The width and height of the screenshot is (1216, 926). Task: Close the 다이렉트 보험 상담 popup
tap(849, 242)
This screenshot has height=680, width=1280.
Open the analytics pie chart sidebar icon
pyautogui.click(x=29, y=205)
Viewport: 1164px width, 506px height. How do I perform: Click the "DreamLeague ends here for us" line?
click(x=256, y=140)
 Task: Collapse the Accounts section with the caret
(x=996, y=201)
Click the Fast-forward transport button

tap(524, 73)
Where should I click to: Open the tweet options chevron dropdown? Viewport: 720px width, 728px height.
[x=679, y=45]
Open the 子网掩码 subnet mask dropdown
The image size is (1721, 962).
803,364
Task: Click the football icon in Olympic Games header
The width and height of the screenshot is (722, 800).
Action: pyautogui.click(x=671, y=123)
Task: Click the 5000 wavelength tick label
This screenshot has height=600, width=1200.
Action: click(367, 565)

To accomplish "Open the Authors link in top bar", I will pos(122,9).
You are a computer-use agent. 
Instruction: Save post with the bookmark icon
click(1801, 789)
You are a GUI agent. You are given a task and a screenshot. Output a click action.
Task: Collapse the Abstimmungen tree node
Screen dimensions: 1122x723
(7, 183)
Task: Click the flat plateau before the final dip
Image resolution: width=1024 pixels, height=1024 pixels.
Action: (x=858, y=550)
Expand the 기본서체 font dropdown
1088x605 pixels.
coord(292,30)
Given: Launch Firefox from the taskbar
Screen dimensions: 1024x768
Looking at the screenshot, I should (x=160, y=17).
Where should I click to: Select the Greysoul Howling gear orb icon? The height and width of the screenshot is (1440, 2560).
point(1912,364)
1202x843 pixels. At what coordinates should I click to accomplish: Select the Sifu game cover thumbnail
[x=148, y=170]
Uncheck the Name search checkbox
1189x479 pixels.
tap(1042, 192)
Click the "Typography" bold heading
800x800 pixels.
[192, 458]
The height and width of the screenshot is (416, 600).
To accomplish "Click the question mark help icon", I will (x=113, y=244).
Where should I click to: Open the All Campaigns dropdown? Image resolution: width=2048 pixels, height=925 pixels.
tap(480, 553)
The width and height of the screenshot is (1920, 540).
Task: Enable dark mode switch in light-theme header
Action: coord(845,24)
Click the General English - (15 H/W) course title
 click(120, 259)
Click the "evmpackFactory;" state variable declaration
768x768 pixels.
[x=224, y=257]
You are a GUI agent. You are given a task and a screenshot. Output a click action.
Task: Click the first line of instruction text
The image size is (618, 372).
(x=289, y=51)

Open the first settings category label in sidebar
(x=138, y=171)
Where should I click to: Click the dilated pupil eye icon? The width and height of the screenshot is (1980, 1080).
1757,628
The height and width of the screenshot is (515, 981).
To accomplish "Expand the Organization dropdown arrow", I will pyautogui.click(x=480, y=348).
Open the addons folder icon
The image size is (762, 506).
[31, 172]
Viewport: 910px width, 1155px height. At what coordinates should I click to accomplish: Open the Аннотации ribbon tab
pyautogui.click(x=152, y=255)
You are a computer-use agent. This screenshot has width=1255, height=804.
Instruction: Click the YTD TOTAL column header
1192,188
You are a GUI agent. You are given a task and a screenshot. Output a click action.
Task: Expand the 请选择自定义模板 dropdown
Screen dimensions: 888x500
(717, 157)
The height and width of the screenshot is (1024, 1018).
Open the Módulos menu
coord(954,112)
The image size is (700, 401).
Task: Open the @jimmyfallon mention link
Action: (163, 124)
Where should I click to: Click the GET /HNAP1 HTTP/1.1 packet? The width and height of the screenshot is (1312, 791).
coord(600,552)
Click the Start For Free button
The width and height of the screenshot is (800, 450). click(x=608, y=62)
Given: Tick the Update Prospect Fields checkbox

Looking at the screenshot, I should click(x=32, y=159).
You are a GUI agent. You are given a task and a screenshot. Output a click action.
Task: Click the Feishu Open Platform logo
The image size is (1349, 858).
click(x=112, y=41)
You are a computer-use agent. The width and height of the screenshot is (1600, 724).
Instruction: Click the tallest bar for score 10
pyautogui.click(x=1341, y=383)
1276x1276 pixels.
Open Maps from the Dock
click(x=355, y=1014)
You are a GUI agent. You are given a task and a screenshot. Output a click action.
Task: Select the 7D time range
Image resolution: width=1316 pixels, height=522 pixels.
####
Each record above, in full: retype it verbatim.

The width and height of the screenshot is (1216, 926). Task: Close the 다이렉트 보험 상담 popup
tap(849, 242)
This screenshot has height=680, width=1280.
Open the analytics pie chart sidebar icon
pyautogui.click(x=29, y=205)
Viewport: 1164px width, 506px height. How do I perform: Click the "DreamLeague ends here for us" line?
click(x=256, y=140)
 Task: Collapse the Accounts section with the caret
(x=996, y=201)
Click the Fast-forward transport button

tap(524, 73)
Where should I click to: Open the tweet options chevron dropdown? Viewport: 720px width, 728px height.
[x=679, y=45]
Open the 子网掩码 subnet mask dropdown
The image size is (1721, 962).
803,364
Task: Click the football icon in Olympic Games header
The width and height of the screenshot is (722, 800).
Action: pyautogui.click(x=671, y=123)
Task: Click the 5000 wavelength tick label
This screenshot has height=600, width=1200.
Action: click(367, 565)

To accomplish "Open the Authors link in top bar", I will pos(122,9).
You are a computer-use agent. 
Instruction: Save post with the bookmark icon
click(1801, 789)
You are a GUI agent. You are given a task and a screenshot. Output a click action.
Task: Collapse the Abstimmungen tree node
Screen dimensions: 1122x723
(7, 183)
Task: Click the flat plateau before the final dip
Image resolution: width=1024 pixels, height=1024 pixels.
Action: (x=858, y=550)
Expand the 기본서체 font dropdown
1088x605 pixels.
coord(292,30)
Given: Launch Firefox from the taskbar
Screen dimensions: 1024x768
Looking at the screenshot, I should (x=160, y=17).
Where should I click to: Select the Greysoul Howling gear orb icon? The height and width of the screenshot is (1440, 2560).
point(1912,364)
1202x843 pixels. At what coordinates should I click to accomplish: Select the Sifu game cover thumbnail
[x=148, y=170]
Uncheck the Name search checkbox
1189x479 pixels.
tap(1042, 192)
Click the "Typography" bold heading
800x800 pixels.
[192, 458]
The height and width of the screenshot is (416, 600).
To accomplish "Click the question mark help icon", I will (x=113, y=244).
Where should I click to: Open the All Campaigns dropdown? Image resolution: width=2048 pixels, height=925 pixels.
tap(480, 553)
The width and height of the screenshot is (1920, 540).
Task: Enable dark mode switch in light-theme header
Action: coord(845,24)
Click the General English - (15 H/W) course title
 click(120, 259)
Click the "evmpackFactory;" state variable declaration
768x768 pixels.
[x=224, y=257]
You are a GUI agent. You are given a task and a screenshot. Output a click action.
Task: Click the first line of instruction text
The image size is (618, 372).
(x=289, y=51)

Open the first settings category label in sidebar
(x=138, y=171)
Where should I click to: Click the dilated pupil eye icon? The width and height of the screenshot is (1980, 1080).
1757,628
The height and width of the screenshot is (515, 981).
To accomplish "Expand the Organization dropdown arrow", I will pyautogui.click(x=480, y=348).
Open the addons folder icon
The image size is (762, 506).
[31, 172]
Viewport: 910px width, 1155px height. At what coordinates should I click to accomplish: Open the Аннотации ribbon tab
pyautogui.click(x=152, y=255)
You are a computer-use agent. This screenshot has width=1255, height=804.
Instruction: Click the YTD TOTAL column header
1192,188
You are a GUI agent. You are given a task and a screenshot. Output a click action.
Task: Expand the 请选择自定义模板 dropdown
Screen dimensions: 888x500
(717, 157)
The height and width of the screenshot is (1024, 1018).
Open the Módulos menu
coord(954,112)
The image size is (700, 401).
Task: Open the @jimmyfallon mention link
Action: (163, 124)
Where should I click to: Click the GET /HNAP1 HTTP/1.1 packet? The width and height of the screenshot is (1312, 791).
coord(600,552)
Click the Start For Free button
The width and height of the screenshot is (800, 450). click(x=608, y=62)
Given: Tick the Update Prospect Fields checkbox

Looking at the screenshot, I should click(x=32, y=159).
You are a GUI agent. You are given a task and a screenshot. Output a click action.
Task: Click the Feishu Open Platform logo
The image size is (1349, 858).
click(x=112, y=41)
You are a computer-use agent. The width and height of the screenshot is (1600, 724).
Instruction: Click the tallest bar for score 10
pyautogui.click(x=1341, y=383)
1276x1276 pixels.
Open Maps from the Dock
click(x=355, y=1014)
You are a GUI agent. You are given a task and a screenshot. Output a click action.
Task: Select the 7D time range
Image resolution: width=1316 pixels, height=522 pixels.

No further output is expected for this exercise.